In Los Angeles saßen Teams von Zeichnern und Textern in Doppelschichten an einer Comicversion der Ereignisse. Es war ein Wettlauf gegen die Zeit, denn die Nachfrage auf dem Sprechblasenmarkt näherte sich ihrem Höhepunkt und würde, gemäß statistischer Erkenntnisse, unversorgt in spätestens zwölf Tagen wieder verebbt sein. Mit den Fassungen, die im Enten- oder Mäusemilieu spielten, konnte man sich noch etwas Zeit lassen. Wichtig war es, vor allem diejenigen Leser zu bedienen, die das Ende von Superman und die Gerüchte um Batmans Homosexualität nicht verwinden konnten. Ihnen lieferte man nach den Fantastic Four nun The Gigantic Three As. Arbeitstitel der ersten Geschichte „The 3As On The Highway To Armageddon“.

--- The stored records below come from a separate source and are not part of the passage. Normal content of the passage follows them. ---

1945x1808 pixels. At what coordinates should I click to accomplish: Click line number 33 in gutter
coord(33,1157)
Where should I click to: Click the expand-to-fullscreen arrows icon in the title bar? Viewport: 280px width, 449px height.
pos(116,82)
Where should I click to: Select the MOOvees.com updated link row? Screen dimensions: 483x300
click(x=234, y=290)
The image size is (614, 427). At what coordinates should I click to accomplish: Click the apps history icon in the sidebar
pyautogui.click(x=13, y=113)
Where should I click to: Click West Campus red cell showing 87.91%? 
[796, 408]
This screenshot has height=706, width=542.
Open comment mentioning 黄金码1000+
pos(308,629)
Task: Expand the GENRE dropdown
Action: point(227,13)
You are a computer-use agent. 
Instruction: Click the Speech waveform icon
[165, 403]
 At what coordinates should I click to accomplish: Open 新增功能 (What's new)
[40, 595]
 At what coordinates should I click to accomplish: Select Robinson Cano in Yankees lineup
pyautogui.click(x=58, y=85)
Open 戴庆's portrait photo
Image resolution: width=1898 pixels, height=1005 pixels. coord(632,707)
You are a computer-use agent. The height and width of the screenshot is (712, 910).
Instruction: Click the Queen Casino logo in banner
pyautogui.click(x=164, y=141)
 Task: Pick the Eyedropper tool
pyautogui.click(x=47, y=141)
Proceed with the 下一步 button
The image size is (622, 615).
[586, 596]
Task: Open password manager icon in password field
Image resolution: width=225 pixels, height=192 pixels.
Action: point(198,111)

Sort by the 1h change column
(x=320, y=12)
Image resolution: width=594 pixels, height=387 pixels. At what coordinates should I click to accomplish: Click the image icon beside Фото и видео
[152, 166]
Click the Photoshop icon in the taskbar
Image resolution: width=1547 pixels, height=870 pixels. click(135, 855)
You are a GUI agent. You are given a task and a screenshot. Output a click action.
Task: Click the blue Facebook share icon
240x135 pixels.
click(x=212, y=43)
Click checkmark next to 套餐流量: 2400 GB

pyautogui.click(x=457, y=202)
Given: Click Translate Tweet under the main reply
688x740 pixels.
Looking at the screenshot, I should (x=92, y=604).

Am Freitag gegen Mitternacht wurde die Wasserzuleitung zur Farm für zwei Stunden unterbrochen. Man ließ Douglas Douglas Jr. zusammen mit seinem Begleiterteam zu einem ersten Vorstoß in die Kanalisation herunter. Er trug einen Froschanzug mit dem Namen Leviathan. Das an seinem Kopf angebrachte Nacht- und Unterwasserfilmgerät war von der Firma Knighteye. Seine Eltern, ein kleines und ältlich erscheinendes Ehepaar, standen zusammen mit dem Arzt des Jungen, Dr. Samuel Howardt, verschreckt am Ort des Geschehens. Man hatte ihnen einen Wohnwagen in die Nähe des Journalistenzeltes gestellt und eine Betreuerin zugewiesen, die sie mit Kaffee und belegten Brötchen versorgte. Über mehrere Bildschirme konnten sie die Expedition ihres Jungen mitverfolgen.